Frida Giannini: Un incontro speciale





Il direttore artistico di Gucci, Frida Giannini, incontra gli studenti dell’università La Sapienza di Roma. Un incontro piacevole, un grande successo!

...Si! Una piacevole sorpresa. Ti aspetti di dover sudare sette camice, grondante di sudore dall’eccitazione, anche solo per scambiarci due battute e invece ti ritrovi a chiacchierare con una donna simpatica, molto carina, persino umile e gentile. Questo perchè
l
’immaginario collettivo che si ha di queste donne dal forte appeal (e dallo smisurato potere) è sempre quello dell’odiosa diavolessa di Prada vestita.

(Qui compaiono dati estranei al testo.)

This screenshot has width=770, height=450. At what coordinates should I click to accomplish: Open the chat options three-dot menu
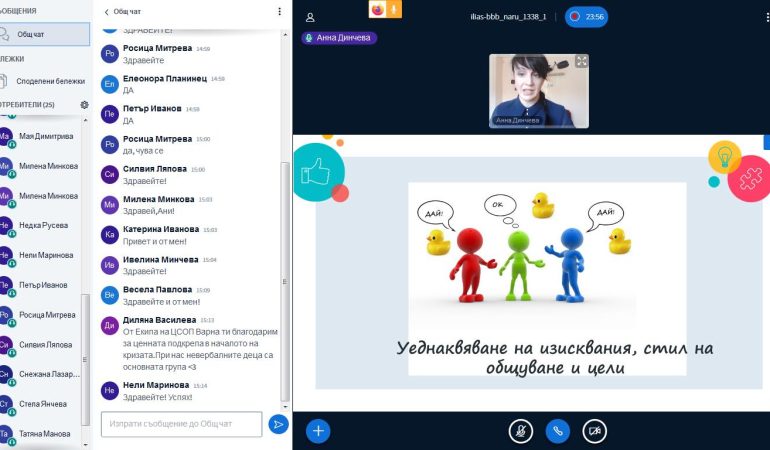(x=279, y=12)
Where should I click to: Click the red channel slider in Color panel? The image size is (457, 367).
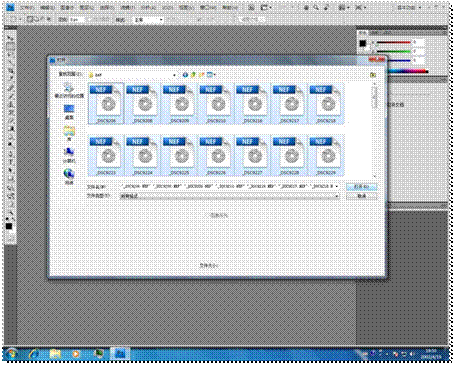(393, 43)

E se pur di concorrenza si parla, la donna in questione ha proprio nulla da invidiare neppure a Miuccia Prada.
Stiamo parlando di Frida Giannini, guru della moda e direttore creativo di Gucci, una delle più importanti ed influenti case di moda italiane al mondo. 
Colei che ha rimpiazzato Tom Ford portando a casa un fatturato annuo di oltre 4 miliardi con un aumento del 12,2% e profitti operativi in aumentato del 29,7%  a 897 milioni. Non vi basta?
Nel 2006 "The wall street journal" la piazza tra le 50 donne più importanti e potenti del mondo (43ima per la precisione) ma lei continua a non prendersi troppo sul serio:

"Mi chiesi cosa ci facessi io in quella classifica. Ho sempre pensato che certi riconoscimenti andassero solo a cariche importanti e premi nobel, leggere il mio nome... Ammetto, lusingata, che fu per me un riconoscimento importante!”

E’ una che non dimentica le sue origini, Frida, e inizia a parlarci dei suoi esordi (con un brand di pronto moda che confezionava jeans) quando ancora Fendi e Gucci non figuravano sul suo curriculum e la sua famiglia era ancora restia al fatto che entrasse a far parte di un universo così enigmatico come quello del fashion system.
Ma mai scoraggiarsi! e a chi le chiede dei consigli, la Giannini risponde: 

"Mai chiedere gli orari di lavoro! Chiunque abbia fatto dei colloqui di lavoro con me e mi abbia chiesto gli orari dopo due minuti era già fuori.
Umiltà, sacrificio, tanto studio. Indipendenza e forza nel combattere per le proprie idee.Inizierete tutti con le fotocopie anche se oggi va di moda la scanner. Ricordo benissimo le mie estenuanti ed infinite ore davanti alla fotocopiatrice.
Le lingue. L'inglese in primis. Oggi avrei molta difficoltà a fare questo lavoro se non avessi avuto la possibilità di imparare la lingua lavorando un anno a Londra.
L'Italia non offre molto da questo punto di vista e per certi aspetti è un paese medioevale..."



L’incontro più che un seminario, si trasforma in un dibattito aperto a tutti...l’art director di Gucci risponde sempre e in ogni caso. Mai banale o scontata. Anche a chi le chiede del perchè L’Italia non sia una delle capitali dello “street style”, furbamente replica : 



"Non credo che in un paese in cui la scarpa più venduta sia la Hogan, ci possa essere molto spazio per lo street style!".




Alcuni look da red carpet by Gucci. Frida Giannini dichiara :”Non ho mai avuto l’ansia da red carpet... che le star indossassero oppure no un mio abito sul tappeto rosso non è mai stata una mia priorità!”